▼
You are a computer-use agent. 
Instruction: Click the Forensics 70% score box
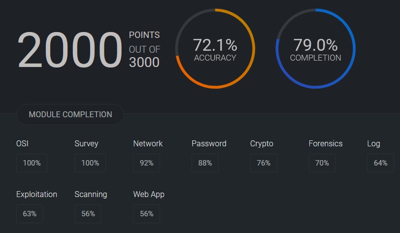point(322,163)
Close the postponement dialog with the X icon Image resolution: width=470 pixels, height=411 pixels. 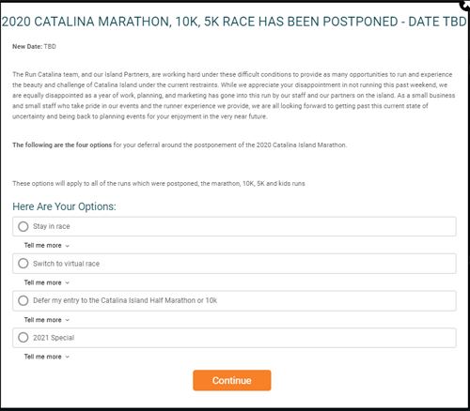pos(465,5)
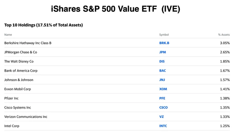Viewport: 235px width, 132px height.
Task: Open the XOM symbol link
Action: tap(163, 89)
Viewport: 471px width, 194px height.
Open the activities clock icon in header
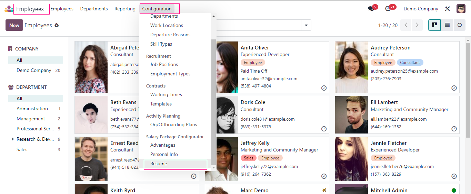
▲
Exercise
Reproduce nothing but the lines running from the line with "Viewport: 471px width, 194px height." through the end of the records, keeping both end lines and dropping the pictures.

Task result
Viewport: 471px width, 194px height.
Open the activities clock icon in header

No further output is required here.